▶ **ABOUT THIS EXERCISE**
Whenever the word "with" shows up in a line of the data, copy that line.

______________________________

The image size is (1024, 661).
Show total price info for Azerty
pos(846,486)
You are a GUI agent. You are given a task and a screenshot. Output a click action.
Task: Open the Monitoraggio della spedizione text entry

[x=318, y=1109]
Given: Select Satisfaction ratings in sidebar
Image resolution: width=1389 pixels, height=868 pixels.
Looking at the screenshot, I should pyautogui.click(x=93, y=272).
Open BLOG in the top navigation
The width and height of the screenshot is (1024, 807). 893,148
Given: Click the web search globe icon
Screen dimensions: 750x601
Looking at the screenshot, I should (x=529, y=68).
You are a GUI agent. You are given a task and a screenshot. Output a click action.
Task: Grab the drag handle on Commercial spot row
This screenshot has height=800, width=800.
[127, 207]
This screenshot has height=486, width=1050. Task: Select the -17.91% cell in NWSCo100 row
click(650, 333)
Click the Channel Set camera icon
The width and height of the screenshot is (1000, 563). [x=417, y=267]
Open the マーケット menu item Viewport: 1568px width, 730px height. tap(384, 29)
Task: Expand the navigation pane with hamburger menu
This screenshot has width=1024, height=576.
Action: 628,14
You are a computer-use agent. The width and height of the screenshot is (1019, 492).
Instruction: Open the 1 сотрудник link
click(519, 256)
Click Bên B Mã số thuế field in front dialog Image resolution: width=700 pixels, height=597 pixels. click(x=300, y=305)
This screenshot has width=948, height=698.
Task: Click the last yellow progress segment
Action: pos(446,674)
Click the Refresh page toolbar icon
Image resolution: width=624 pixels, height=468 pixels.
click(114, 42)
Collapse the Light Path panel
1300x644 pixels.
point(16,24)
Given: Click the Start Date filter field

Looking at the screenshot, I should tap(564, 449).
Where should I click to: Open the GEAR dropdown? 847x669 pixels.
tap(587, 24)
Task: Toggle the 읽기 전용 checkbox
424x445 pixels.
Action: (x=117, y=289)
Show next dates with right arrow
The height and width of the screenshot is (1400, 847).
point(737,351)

______________________________

▶ **SOLUTION**
Task: Expand the navigation pane with hamburger menu
Show next dates with right arrow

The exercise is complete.